You may have heard about Dataform or even be curious about using it. If so, you’re in the right place. My goal in this post is to introduce the tool and the interesting story and technology behind it. We’ll start with a brief history, then zoom through the context in which it arose, and finally get into the technical details of how it works.
Dataform is an analyst-friendly data transformation tool that makes it easy to manage ELT pipelines with just SQL. In other words, it removes much of the complex data engineering work of transforming messy tables into datasets that are prepared for analysis.
It started as an open-source SaaS in late 2018, described by its developers as “a framework for managing SQL-based data operations in BigQuery, Snowflake, and Redshift.” In 2020, the startup was acquired by Google and now, after years of years of relative silence, it has become generally available as part of the BigQuery ecosystem.
Now that Dataform has its own spot in the BigQuery sidebar navigation, it’s time to get familiar with it.

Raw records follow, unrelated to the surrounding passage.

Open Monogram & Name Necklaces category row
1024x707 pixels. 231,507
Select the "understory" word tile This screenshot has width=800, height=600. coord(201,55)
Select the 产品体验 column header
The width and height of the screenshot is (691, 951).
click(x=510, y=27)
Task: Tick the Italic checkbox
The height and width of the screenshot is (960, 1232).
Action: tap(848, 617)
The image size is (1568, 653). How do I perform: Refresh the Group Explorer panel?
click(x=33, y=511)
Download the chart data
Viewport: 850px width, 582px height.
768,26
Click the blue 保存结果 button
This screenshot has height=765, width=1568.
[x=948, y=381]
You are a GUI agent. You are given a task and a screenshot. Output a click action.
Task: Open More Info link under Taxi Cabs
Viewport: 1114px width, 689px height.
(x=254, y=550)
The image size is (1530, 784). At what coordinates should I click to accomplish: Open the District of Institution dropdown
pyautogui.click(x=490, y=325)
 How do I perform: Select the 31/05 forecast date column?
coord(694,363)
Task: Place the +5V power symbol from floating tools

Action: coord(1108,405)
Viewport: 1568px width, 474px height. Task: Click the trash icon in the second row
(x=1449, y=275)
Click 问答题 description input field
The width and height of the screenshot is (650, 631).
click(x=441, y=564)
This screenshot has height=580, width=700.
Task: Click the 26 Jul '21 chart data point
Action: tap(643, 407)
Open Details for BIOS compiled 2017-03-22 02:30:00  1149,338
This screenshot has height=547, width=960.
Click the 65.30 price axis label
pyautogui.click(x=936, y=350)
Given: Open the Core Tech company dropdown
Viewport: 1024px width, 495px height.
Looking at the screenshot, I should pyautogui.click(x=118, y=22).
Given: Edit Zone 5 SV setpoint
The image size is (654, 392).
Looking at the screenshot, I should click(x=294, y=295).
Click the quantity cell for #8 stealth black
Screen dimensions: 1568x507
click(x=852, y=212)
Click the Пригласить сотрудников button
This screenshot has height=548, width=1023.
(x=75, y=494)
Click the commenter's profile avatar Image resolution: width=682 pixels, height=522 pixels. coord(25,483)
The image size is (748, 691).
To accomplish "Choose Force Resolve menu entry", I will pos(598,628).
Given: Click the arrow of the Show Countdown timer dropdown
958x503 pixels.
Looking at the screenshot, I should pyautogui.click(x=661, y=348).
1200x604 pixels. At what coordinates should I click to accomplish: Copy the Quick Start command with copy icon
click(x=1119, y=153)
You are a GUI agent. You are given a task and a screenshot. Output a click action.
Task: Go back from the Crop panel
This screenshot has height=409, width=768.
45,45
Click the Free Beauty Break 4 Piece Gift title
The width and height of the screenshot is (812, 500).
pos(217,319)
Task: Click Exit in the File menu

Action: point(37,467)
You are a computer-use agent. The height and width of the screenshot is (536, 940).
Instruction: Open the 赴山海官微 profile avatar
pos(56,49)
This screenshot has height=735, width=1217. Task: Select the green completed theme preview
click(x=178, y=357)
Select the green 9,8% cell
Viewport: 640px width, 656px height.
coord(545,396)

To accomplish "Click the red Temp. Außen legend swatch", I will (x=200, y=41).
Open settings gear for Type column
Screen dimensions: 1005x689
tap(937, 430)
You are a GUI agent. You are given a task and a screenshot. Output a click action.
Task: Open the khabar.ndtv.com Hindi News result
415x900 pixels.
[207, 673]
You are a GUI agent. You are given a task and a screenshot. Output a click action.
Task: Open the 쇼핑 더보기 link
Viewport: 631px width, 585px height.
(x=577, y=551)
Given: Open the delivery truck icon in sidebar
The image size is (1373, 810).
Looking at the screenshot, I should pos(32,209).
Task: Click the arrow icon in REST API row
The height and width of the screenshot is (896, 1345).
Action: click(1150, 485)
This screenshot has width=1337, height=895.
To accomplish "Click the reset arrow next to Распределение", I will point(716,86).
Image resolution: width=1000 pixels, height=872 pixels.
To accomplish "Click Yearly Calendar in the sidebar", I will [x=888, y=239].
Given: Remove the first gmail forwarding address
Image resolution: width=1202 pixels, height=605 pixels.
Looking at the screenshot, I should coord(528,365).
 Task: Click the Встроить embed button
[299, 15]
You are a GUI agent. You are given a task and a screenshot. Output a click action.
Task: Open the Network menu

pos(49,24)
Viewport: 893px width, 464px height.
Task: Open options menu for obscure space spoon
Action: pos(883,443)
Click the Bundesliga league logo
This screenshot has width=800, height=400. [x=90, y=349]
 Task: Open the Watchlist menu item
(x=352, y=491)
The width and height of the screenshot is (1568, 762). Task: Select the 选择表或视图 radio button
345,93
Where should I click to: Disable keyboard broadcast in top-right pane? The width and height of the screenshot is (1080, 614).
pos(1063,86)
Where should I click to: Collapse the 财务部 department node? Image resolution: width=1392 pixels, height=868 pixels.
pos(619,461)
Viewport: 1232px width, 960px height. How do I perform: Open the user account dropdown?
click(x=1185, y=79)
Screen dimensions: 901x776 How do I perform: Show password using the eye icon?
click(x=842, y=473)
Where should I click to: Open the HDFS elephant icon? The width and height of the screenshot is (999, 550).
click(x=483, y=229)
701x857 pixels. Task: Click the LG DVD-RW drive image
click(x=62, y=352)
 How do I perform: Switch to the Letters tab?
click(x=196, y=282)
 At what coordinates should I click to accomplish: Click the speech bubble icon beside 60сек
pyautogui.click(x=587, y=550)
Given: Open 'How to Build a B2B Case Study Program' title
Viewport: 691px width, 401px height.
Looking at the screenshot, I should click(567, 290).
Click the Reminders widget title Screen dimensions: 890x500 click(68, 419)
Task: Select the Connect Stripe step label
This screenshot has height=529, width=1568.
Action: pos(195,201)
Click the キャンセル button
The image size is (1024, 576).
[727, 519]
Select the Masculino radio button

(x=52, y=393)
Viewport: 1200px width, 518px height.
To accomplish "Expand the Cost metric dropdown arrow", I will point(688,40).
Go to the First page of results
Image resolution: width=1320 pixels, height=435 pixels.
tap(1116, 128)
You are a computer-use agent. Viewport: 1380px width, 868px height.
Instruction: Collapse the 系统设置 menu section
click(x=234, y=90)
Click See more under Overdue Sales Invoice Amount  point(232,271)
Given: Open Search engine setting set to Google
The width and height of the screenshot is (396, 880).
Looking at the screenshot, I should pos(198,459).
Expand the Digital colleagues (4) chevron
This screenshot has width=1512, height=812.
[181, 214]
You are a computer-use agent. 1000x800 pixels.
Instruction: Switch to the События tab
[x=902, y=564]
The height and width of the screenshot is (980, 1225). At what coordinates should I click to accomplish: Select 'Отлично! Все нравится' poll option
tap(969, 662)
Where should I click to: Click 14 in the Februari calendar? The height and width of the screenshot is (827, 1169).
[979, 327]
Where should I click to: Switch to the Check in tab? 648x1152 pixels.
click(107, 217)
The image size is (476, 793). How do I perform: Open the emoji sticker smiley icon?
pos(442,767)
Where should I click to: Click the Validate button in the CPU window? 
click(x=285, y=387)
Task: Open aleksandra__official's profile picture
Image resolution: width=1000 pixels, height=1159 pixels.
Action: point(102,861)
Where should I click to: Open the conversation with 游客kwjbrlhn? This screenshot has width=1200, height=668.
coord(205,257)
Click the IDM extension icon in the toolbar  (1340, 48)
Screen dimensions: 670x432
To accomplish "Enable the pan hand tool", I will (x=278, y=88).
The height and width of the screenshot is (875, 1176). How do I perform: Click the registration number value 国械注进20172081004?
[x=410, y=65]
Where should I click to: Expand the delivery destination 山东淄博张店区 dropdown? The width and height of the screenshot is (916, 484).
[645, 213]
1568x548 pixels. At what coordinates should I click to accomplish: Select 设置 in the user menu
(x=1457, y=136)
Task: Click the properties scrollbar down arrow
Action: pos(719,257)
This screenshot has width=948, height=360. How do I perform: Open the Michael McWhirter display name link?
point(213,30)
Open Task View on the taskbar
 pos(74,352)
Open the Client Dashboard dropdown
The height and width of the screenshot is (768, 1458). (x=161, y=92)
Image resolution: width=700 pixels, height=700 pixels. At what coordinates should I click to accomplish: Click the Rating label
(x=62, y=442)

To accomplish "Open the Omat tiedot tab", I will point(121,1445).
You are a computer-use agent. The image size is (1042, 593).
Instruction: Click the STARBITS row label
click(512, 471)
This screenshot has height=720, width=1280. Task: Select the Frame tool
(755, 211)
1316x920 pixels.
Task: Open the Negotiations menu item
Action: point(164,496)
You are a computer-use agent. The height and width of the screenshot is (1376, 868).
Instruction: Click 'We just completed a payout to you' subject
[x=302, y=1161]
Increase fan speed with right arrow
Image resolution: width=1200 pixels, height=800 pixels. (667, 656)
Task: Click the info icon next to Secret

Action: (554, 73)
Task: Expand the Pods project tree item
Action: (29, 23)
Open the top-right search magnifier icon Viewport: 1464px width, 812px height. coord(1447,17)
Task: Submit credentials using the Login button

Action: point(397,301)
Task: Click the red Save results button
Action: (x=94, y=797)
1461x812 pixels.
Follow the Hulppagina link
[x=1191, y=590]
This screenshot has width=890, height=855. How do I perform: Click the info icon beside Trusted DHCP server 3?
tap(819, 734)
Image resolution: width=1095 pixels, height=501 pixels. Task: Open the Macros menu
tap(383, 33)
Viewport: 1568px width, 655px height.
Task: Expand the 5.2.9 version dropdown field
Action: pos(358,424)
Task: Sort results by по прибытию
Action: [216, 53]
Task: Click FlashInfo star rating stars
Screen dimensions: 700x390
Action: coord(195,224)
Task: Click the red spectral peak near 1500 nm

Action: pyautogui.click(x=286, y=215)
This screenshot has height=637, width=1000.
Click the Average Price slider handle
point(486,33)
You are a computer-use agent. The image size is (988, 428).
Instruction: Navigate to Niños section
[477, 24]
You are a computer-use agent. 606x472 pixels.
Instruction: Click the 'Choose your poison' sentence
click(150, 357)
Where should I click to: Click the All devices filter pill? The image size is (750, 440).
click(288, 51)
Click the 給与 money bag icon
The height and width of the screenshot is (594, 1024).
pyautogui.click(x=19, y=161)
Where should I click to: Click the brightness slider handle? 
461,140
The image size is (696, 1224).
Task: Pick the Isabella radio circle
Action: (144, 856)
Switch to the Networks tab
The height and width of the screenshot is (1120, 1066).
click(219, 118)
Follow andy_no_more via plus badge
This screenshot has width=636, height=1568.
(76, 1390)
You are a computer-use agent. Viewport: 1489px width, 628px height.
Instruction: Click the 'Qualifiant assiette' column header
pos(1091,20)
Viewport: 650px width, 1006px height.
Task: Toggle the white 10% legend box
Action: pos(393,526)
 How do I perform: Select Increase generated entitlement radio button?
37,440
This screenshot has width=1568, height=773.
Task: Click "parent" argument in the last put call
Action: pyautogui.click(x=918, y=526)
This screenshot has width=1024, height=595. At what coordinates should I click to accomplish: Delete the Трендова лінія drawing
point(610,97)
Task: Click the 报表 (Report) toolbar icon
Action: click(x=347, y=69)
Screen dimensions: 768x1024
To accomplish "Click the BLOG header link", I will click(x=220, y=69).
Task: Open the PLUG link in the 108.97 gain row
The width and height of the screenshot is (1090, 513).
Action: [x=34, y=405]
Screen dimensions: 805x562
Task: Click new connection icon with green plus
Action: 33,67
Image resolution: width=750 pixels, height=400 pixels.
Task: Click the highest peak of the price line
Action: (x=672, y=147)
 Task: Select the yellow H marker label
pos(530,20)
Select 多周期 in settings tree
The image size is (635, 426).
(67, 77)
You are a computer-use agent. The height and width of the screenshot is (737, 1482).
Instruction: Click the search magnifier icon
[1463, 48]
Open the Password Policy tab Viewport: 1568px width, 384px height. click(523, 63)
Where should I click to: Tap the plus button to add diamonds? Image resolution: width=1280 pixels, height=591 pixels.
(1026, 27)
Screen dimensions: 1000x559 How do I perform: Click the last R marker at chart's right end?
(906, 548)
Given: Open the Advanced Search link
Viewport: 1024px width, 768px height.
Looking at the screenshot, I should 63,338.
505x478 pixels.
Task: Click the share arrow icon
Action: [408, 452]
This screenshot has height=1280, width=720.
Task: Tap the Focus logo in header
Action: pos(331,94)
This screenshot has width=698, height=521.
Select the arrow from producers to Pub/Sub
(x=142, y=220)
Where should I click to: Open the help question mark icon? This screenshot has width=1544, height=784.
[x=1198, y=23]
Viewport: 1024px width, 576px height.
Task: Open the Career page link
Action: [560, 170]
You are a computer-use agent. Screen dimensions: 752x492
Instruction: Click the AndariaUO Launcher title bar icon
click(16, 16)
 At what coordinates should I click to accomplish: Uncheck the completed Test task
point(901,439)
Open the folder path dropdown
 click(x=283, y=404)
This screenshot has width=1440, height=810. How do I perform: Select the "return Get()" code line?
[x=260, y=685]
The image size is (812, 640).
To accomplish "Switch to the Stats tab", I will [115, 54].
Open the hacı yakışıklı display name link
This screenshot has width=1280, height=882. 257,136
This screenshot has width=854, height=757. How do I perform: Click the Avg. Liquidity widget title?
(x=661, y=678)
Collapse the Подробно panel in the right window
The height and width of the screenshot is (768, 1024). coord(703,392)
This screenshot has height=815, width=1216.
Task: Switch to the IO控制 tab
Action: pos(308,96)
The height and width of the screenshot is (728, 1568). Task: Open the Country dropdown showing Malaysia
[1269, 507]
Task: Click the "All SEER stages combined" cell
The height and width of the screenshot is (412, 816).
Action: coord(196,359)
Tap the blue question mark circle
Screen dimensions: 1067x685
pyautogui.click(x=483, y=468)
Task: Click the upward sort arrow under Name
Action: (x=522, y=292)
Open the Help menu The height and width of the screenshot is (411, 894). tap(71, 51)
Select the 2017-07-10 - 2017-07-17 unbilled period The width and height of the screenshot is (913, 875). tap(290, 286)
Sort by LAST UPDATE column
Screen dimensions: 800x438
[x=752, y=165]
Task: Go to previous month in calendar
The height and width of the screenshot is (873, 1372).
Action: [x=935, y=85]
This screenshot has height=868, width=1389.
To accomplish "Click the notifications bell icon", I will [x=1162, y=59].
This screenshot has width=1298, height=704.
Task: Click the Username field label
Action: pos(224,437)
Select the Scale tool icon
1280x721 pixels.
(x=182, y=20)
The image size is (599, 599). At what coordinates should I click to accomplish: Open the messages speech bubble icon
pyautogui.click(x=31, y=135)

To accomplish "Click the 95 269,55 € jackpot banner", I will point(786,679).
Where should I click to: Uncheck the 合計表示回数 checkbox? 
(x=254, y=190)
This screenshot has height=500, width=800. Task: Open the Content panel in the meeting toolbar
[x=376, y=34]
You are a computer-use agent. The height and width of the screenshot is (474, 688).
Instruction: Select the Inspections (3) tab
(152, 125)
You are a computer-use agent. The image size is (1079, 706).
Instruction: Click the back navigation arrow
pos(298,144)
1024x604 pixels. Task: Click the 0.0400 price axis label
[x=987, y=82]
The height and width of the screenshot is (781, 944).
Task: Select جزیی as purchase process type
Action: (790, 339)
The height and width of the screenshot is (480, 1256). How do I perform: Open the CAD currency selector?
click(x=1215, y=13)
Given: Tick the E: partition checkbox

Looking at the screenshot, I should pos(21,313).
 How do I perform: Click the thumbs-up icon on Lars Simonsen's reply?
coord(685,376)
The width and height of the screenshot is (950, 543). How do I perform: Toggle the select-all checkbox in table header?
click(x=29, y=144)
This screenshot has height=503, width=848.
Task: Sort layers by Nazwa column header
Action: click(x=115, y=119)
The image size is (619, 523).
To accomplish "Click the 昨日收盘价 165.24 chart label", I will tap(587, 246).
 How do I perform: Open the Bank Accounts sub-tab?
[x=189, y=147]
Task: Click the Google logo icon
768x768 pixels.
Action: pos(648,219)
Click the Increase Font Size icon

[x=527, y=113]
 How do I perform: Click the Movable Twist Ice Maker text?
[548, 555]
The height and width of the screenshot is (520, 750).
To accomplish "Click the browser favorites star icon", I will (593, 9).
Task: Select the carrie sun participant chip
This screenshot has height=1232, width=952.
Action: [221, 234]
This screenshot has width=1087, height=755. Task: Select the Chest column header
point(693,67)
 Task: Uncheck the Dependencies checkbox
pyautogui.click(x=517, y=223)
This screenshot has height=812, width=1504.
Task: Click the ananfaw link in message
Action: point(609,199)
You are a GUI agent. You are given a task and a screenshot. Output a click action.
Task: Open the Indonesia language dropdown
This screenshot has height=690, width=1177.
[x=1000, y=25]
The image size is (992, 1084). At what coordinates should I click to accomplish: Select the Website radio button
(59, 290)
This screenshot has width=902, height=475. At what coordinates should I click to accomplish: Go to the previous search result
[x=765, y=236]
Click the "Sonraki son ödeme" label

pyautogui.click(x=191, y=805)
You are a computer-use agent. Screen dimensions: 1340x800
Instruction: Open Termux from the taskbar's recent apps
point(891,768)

And, especially if you are a cost-conscious data organization, it might be time to consider using it.
But before we dive in, I want to bring you up to speed on the last ten years of progress that gave rise to Dataform. This is my 200-word summary of the “modern data warehouse.”
Briefly: ETL, DAGs, Orchestration
Dataform is part of a big trend in data warehousing known as ELT. ELT stands for Extract, Load, Transform, and it differs from traditional ETL because, instead of data being loaded into a database/data warehouse in a form ready for analysis, the data is loaded in a less refined form. Then, the transformation takes place using successive SQL transformations—filtering, typecasting, and combining data until it is prepared for analysis.
Dataform and the popular dbt framework both employ DAGs (directed acyclical graphs), also known as dependency trees, to organize and orchestrate successive transformations. DAGs ensure that each transformation can only occur after “upstream” transformations have occurred that a transformation depends on.
The image above shows a DAG. You can follow the data transformation from left to right. Two tables (top left and bottom right) are transformed and combined to create dataform.customers
, a table of customers that is prepared for analysis.
If you were to create the customers
table without Dataform in (plain SQL); you’d have to have to execute two DDL statements consecutively:
CREATE TABLE dataform.orders AS (SELECT ... FROM dataform_stg.store_clean WHERE ...)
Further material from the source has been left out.